Articles for Teachers
Parenting/teaching is a difficult responsibility, and there are so many morals and ideals that parents/teachers wish to teach their children with kindness often at the top of the list. It's not easy to teach children to be kind, especially when they're exposed to a variety of outside influences. Follow these tips, and you may be able to pass a little kindness on to your child.
Praise your child's helpfulness. There are times when you're in the middle of a chore that would get finished much faster if you did it yourself, but you find your child tagging along, trying to help. Let him. When you acknowledge his assistance, it encourages him to do acts of kindness more often.

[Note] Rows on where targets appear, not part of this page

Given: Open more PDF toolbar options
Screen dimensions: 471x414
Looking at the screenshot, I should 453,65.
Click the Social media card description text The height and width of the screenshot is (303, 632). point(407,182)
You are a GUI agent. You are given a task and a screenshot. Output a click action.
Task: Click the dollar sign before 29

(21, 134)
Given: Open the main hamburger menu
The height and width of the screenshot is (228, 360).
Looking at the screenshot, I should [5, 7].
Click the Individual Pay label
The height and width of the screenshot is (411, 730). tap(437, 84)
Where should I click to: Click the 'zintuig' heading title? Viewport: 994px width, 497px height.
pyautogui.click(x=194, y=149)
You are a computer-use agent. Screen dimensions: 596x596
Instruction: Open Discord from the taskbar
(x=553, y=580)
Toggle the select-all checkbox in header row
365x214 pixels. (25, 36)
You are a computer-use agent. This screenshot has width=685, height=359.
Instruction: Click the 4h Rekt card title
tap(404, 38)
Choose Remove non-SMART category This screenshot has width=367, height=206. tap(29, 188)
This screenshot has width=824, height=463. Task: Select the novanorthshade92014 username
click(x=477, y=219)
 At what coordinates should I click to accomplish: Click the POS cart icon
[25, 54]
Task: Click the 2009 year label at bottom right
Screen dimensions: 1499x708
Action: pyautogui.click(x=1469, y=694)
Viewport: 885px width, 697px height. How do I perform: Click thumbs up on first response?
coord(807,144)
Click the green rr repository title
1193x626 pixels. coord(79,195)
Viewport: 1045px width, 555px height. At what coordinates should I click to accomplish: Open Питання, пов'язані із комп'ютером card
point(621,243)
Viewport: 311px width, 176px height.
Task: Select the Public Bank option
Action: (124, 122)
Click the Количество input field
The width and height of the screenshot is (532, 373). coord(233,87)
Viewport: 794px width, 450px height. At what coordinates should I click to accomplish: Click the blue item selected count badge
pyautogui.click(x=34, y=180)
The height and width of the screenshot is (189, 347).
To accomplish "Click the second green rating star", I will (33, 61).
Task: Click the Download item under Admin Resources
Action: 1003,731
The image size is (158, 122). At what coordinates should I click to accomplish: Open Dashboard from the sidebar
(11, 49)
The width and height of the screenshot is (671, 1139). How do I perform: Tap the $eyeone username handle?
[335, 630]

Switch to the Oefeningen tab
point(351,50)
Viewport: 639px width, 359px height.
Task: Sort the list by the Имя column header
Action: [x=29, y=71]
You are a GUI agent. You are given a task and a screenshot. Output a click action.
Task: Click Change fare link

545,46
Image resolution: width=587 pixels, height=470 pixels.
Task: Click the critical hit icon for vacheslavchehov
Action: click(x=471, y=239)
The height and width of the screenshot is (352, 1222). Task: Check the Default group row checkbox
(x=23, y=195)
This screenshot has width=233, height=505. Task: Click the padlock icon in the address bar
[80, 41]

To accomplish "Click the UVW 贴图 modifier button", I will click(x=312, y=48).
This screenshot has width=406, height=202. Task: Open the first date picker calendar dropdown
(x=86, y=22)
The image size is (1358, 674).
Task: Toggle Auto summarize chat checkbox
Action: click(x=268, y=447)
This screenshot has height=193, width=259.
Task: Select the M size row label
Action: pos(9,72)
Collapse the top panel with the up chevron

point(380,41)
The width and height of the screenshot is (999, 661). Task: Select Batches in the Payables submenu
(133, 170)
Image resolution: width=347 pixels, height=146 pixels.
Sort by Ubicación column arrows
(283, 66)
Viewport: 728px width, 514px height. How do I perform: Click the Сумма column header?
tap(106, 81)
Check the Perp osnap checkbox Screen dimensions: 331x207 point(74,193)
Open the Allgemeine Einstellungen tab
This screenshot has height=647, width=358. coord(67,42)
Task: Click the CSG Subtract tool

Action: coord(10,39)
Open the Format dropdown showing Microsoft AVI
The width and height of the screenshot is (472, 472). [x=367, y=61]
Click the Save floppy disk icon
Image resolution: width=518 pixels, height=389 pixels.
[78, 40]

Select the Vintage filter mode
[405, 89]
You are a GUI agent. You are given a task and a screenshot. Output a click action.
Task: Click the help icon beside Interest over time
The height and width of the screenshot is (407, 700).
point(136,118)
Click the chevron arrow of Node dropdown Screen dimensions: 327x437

Discourage your children from putting each other down. When you're together and you hear your children insulting or demeaning each other, put a stop to it. Kindness truly does begin at home, and your children have to learn to be kind to one another if they are to carry on the behavior outside the home.
Provide opportunities for children to exhibit kindness. Gently nudge your child toward being kind by making suggestions to help others. Avoid forcing the issue, though, because your child won't feel like being kind if you do; she'll feel like you're dominating her decisions instead.
Catch children being kind. Be on the lookout for your child pushing his friend on the swing, helping his sister with her homework or opening the door for a senior. Acknowledge and praise his great choices and for taking the opportunity to show others his kindness.
Recognize your child's individual gifts and talents. Make the effort to see your child for who she is and don't compare her to her siblings or friends. This will only build resentment. If you praise her for her uniqueness, she'll learn to see it in others and appreciate them in the same way.
Realize the value of an apology. Teaching your child to be kind isn't exclusively about all the good stuff. Sometimes, probably more often that you care to admit, it's about knowing when you've made a mistake and saying you're sorry. That will also teach your child compassion and resonsibility.
Allow children to take ownership of their own behavior. Just as you tell your child to take responsibility for his own bad choices, you shouldn't take the credit when he is kind to others. You've given her the foundation, but ultimately it's up to him to carry it out. When he does, let him own it.